Canada to test COFDM in TorontoWith an eye to the U.S., broadcasters compare the DTV standard with 8-VSB 1/28/2001 07:00:00 PM Eastern
Officially, Canada has committed itself to supporting the ATSC/8-VSB standard for digital television. But this hasn't stopped a consortium of Canadian private TV broadcasters-CTV, Global and CHUM television-from obtaining government permission to test COFDM against 8-VSB in Toronto.
The 18-month experimental permit, which Industry Canada granted at the beginning of the year, was inspired by Canadian broadcasters' doubts about 8-VSB's performance. In particular, the consortium wants to know whether "the coverage objectives that broadcasters have for DTV can be effectively fully mapped by 8-VSB," says Wayne Stacey, an Ottawa-based engineering consultant and vice chair of the CDTV Technical Working Group, the organization of private and public broadcasters in charge of Canada's DTV rollout.
It's safe to say that the Canadians-whose actual DTV rollout has so far been restricted to a single ATSC/8-VSB test transmitter south of Ottawa-are skeptical about 8-VSB's performance.
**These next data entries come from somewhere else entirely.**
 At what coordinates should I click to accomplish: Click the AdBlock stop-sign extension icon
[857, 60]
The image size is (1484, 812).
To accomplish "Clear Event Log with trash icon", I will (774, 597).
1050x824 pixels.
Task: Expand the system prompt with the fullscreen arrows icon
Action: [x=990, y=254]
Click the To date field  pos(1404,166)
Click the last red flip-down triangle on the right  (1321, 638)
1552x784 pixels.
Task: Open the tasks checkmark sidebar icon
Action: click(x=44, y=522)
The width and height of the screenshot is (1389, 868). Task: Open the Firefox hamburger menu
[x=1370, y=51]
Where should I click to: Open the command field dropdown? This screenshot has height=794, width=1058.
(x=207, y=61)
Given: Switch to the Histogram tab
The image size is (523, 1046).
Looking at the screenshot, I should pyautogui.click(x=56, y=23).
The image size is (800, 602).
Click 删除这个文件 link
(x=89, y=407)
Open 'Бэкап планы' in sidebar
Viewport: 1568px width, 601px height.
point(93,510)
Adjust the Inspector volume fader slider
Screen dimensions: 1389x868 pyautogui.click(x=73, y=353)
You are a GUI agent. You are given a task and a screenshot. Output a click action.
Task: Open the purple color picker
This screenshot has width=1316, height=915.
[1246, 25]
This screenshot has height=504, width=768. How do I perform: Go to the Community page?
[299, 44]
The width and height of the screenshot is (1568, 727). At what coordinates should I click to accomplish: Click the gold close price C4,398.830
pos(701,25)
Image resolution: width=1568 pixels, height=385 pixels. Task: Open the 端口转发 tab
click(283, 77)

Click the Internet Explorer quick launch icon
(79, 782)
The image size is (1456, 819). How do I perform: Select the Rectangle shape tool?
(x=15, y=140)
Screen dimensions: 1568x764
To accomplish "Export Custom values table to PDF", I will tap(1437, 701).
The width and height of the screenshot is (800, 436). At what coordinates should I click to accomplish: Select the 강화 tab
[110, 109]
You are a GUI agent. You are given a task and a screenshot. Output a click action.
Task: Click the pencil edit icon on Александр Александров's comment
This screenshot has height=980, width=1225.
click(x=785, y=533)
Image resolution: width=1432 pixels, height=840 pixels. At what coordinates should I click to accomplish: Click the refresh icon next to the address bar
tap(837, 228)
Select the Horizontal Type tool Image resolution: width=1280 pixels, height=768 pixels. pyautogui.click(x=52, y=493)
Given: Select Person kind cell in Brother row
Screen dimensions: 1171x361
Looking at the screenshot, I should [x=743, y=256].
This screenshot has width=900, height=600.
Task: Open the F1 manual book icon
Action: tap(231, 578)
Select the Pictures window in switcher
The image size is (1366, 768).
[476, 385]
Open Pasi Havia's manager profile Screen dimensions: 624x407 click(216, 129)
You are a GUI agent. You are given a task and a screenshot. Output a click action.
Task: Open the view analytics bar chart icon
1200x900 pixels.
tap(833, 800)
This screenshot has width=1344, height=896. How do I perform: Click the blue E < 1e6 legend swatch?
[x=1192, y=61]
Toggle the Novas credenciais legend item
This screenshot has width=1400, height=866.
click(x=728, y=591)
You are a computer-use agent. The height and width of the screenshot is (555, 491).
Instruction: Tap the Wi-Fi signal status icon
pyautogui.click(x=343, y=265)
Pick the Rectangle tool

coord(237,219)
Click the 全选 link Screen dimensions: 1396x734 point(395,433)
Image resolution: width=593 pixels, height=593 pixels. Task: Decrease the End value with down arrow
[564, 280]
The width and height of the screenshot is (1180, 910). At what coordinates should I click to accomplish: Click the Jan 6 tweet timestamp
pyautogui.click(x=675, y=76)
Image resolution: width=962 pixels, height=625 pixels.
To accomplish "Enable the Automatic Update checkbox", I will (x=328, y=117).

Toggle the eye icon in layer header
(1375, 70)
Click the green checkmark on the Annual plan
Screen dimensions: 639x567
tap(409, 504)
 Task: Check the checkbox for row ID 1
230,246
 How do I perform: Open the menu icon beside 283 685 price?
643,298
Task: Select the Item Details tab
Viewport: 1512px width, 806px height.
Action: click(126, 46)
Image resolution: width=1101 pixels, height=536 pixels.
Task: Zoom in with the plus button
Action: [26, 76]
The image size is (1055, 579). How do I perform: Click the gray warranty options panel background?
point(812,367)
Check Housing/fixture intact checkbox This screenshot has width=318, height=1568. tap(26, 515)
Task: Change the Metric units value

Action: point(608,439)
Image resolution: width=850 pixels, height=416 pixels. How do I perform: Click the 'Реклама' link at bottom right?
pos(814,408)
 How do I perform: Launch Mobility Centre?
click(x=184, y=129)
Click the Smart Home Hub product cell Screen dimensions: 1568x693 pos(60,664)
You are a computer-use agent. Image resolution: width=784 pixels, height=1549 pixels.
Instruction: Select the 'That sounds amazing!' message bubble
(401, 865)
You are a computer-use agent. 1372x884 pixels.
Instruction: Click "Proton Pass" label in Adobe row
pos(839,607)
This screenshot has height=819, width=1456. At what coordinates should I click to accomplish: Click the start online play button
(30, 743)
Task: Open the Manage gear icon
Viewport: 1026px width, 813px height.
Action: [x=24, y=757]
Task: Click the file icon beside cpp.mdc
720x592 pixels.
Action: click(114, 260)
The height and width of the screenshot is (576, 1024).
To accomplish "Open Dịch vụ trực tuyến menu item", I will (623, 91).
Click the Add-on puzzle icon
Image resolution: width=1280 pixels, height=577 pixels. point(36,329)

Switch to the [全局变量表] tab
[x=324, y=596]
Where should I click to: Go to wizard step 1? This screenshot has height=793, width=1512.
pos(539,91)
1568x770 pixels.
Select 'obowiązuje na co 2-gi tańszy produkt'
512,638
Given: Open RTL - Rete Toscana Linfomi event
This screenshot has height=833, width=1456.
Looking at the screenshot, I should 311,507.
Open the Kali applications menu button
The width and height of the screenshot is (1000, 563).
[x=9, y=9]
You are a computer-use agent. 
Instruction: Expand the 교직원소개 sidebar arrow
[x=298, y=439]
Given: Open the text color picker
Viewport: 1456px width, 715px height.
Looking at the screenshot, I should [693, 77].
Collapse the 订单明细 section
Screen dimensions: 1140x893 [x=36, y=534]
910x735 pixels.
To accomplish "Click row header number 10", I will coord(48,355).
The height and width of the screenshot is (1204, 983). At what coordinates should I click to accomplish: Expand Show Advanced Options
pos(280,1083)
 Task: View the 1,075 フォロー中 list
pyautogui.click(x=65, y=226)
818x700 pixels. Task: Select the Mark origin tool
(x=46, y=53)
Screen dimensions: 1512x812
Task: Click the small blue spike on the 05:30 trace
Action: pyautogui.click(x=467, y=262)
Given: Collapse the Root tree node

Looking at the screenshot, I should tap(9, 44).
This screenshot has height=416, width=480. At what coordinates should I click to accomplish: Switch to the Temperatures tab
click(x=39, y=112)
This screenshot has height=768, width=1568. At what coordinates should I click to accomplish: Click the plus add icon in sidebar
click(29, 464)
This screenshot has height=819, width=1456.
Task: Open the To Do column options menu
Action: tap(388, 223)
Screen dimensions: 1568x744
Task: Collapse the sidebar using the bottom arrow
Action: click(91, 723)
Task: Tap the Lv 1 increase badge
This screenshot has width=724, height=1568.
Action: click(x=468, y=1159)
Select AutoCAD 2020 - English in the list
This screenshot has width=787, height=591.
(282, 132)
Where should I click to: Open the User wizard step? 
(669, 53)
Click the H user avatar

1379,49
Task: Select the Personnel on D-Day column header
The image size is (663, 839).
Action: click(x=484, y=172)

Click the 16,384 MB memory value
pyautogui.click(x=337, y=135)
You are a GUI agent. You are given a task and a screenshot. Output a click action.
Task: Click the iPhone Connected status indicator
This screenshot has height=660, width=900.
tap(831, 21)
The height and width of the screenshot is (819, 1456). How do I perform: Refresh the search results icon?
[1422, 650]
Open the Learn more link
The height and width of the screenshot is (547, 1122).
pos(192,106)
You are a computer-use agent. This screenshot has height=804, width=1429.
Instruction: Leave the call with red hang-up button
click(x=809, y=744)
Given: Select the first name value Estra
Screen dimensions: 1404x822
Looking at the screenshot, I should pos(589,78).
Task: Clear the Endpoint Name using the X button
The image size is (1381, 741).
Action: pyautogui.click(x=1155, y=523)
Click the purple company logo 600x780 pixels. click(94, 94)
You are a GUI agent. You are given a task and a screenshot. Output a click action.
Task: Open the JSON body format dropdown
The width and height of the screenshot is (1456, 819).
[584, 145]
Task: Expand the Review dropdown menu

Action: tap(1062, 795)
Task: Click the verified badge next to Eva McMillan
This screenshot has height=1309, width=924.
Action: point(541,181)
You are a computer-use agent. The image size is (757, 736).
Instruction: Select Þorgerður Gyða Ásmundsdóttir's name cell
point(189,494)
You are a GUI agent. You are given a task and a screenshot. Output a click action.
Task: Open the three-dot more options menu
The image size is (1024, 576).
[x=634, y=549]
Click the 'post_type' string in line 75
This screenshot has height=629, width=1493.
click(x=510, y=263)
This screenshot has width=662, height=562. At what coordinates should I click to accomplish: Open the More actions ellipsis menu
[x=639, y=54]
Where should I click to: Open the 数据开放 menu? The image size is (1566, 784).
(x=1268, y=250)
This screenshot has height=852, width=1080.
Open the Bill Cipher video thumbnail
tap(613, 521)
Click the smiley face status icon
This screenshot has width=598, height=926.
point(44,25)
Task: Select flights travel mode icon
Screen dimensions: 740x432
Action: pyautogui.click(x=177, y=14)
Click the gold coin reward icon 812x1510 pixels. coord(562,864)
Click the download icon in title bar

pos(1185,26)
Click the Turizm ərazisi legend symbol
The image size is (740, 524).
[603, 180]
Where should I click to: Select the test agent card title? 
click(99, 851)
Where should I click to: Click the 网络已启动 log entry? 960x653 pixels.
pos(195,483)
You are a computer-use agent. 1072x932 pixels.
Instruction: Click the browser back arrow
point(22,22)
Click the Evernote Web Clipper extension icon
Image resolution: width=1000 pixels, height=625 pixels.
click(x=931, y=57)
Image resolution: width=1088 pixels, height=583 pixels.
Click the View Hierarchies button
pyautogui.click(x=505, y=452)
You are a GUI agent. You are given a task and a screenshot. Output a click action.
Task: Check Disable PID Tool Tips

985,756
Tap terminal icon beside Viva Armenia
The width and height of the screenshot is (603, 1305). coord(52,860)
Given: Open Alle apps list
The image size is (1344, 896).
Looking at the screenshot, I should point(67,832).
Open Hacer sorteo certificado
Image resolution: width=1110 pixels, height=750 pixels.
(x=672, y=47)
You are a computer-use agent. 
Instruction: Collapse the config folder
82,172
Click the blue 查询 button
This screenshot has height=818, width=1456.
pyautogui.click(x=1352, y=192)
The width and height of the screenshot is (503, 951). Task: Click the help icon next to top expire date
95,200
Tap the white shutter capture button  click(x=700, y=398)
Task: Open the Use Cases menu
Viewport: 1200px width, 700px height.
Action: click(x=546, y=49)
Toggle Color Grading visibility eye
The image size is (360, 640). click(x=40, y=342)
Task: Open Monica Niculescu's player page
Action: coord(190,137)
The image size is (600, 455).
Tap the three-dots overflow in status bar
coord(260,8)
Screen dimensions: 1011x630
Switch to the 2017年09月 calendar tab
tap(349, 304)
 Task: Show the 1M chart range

So skeptical, in fact, that "there is some wish on the part of broadcasters to look at alternative methods," Stacey says. "COFDM is the most obvious, just because it happens to be the modulation system that's used in the European DTV system."
Actually, the real reason Canadian broadcasters are interested in COFDM is money. If they're going to switch to DTV, they want to make a profit. Unfortunately, 8-VSB, with its indoor-reception problems and inability to support mobile reception, doesn't quite fit the bill.
In contrast, COFDM, which Canada is already using for its L-band (1.452-1.492 GHz) digital radio system, is able to do those jobs, says Terry Harvey, a member of Ryerson Polytechnic University's broadcast engineering systems faculty in Toronto and a consulting engineer with CDTV. As a result, COFDM is a natural choice for Canadian broadcasters, who are running the Toronto trials to gauge DTV's commercial potential. Says Harvey, "COFDM modulation lends itself to a variety of delivery methods that will support new and interesting business plans for the broadcaster, which 8-VSB will not be able to do."
The Toronto DTV trials will be based at the city's CN Tower, which is already home to Toronto's radio and analog-TV transmitters. The signals themselves, which will comprise clips from a video server, will be transmitted through a 200-watt transmitter. These will initially be fed into Citytv's standby antenna on Ch. 66. Later, in order to get more-accurate coverage data, the signals will be diplexed into Citytv's main antenna on Ch. 57.
Ironically, even if COFDM does outshine 8-VSB in Toronto, "it's probably quite unlikely that Canada would adopt a different standard than the United States," Stacey says. The reason is pragmatism: Canadians live and die by U.S. TV broadcasts, and their production industry relies on selling into the American market.
"On the other hand," he adds, "by doing this work, we may generate information that would be useful in a North American-wide context, to see whether a change might be appropriate." This means that Canada's research might be enough to help win U.S. acceptance for COFDM, which would encourage Canadian broadcasters to deploy it as well.
Although they're being ostensibly staged for Canadian broadcasters, the Toronto COFDM/8-VSB tests are really aimed at the U.S. broadcasting industry. What remains to be seen is whether the results actually matter to U.S. broadcasters, many of whom have already invested heavily in 8-VSB.